La Constitución de la República de Panamá vigente, dedica su Capítulo V, desde el artículo 91 enunciados de la importancia de la Educación en el país. Nuestra Carta Magna es bastante explícita de la importancia de brindar la Educación gratuita y ofrecerla sin colocar muros a nuestros niños y jóvenes.
Educarse
es Libertad, educar es un proceso que no debe tener interrumpirse; aprender a
aprender es una media que el docente debe tener presente cuando elige formar a
la niñez y juventud de nuestro país sin distingo de credo. Etnia, condición
social o económica.
Sin
embargo, la decisión de los gremios educadores de utilizar la paralización de
clases, como un escudo, no fue algo que nació de forma mágica. En 1979, nuestro
país fue convulsionado por protestas en contra de la conocida Reforma
Educativa, definida, por los grupos opositores al Régimen del General Omar
Torrijos Herrera, como una manera de adoctrinar a los niños y una copia de otros
modelos puestos en marcha en Cuba.
La
Reforma ante la presión social y política fue derrotada, sin embargo, el gremio
docente descubrió el Poder que tenía y la Ley Orgánica que regula la educación,
concebida en 1947, sobrevivió. En ese momento habían transcurrido 32 años desde
su aprobación. El impulso recibido sirvió para que los educadores se sintieran
respaldados para paralizar la educación bajo el concepto: Un Educador
Luchando también está educando.
Pasaron
varias décadas y dentro de un democracia débil pasamos de menos de cinco
gremios a más de una veintena de ellos – reproduciéndose como Gremlins,
todos con una inclinación hacia la ideología de izquierda. Por lo que no es
inverosímil concluir que hay un adoctrinamiento no solo a lo interno sino ha
tocado a estudiantes y gremios de padres de familia.

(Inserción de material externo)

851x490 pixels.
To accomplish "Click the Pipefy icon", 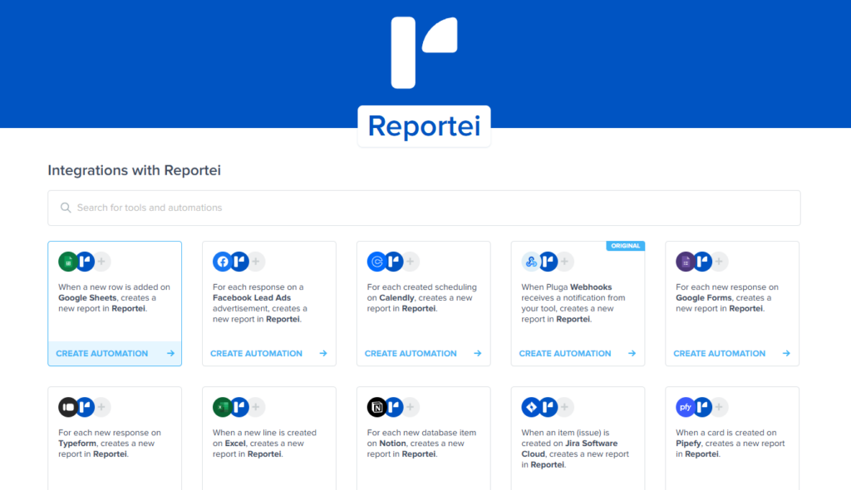I will click(x=686, y=407).
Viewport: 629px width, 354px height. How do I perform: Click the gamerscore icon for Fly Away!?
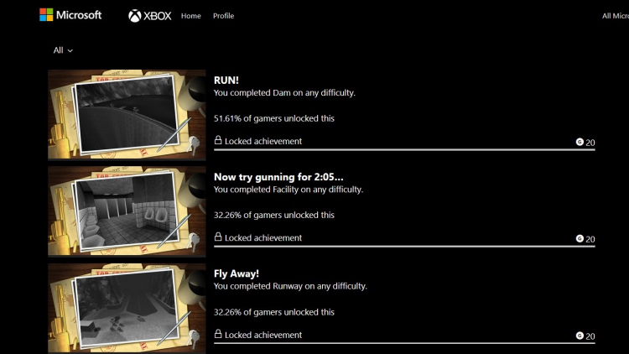click(x=580, y=336)
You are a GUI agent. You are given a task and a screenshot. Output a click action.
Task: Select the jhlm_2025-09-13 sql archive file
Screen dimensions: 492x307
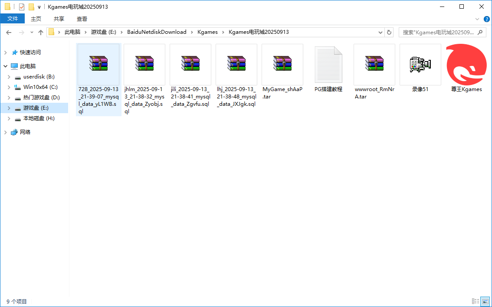pyautogui.click(x=144, y=64)
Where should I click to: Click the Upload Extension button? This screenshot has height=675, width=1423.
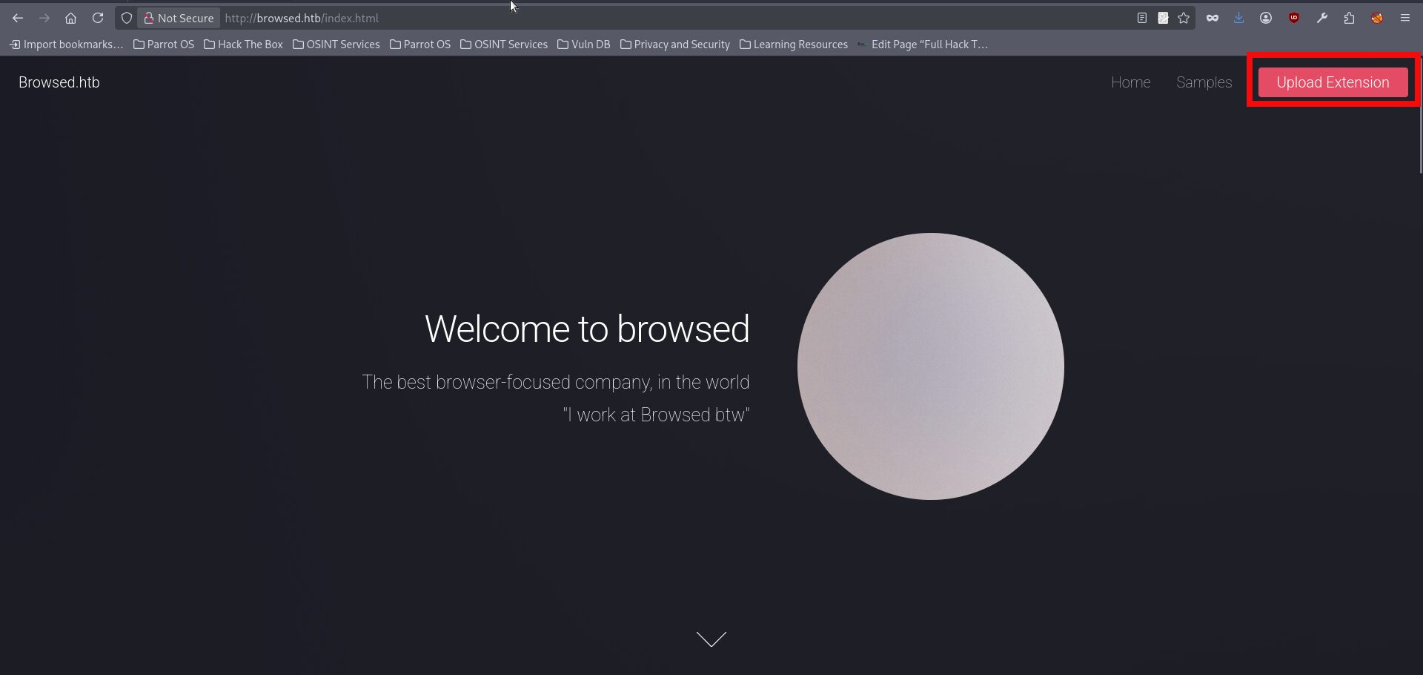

La ley de 1947, que rige la educación en nuestro país, ha tenido dos reformas; la primera fue en 1995 y en 2004; pero cuando nos metemos a escudriñar nada fue profundo. Es decir, como dice mi colega Melisa Lazarus, una chica de 25 años, hoy, recibe la misma formación de hace 78 años, más de tres generaciones han sido formados sin palidecer bajo el mismo sistema educativo.
Para estar claros,
la educación ha pasado por distintos estadios – no soy un experto, pero intento
explorar e investigar- del magister dixit (el maestro dice) algo un tanto
escolástico pasamos a una educación más lineal, sin embargo, llega la
tecnología y nos pone en un desafío a superar la omnipresencia de lo que el maestro
dice, escribe en la pizarra y nadie discute.
Este
modelo cambió, por no decir murió y nuestra educación continúa en el modelo de
1947 sin darse cuenta que los estudiantes y eel cambio los rebasó. Hoy, estamos
en un intercambio de conocimiento y que bueno fuera plantear un modelo crítico,
un modelo que permita a los niños analizar las pequeñas cosas, que tome decisiones
y sea sujeto y objeto de juicios que sean el resultado de un análisis
comprensivo; no impuesto por segundos o terceros que dirigen la Opinión
Pública.
Haber
perdido dos meses y días de clases fue un error; si lo sumamos los días, semanas y meses que se perdieron
desde 1979, 1983, 1987….2020 -pandemia del Covid-19; 2023, 2024 y 2025 es una
muestra que alguien debe remover el árbol del conocimiento para contar con una
educación donde no se pare, porque “los docentes tenemos que debatir si vamos o
no a huelga” y lo más importante la
brecha entre ricos y pobres la vamos a cerrar si cerramos el abismo que hay
entre la educación pública y privada.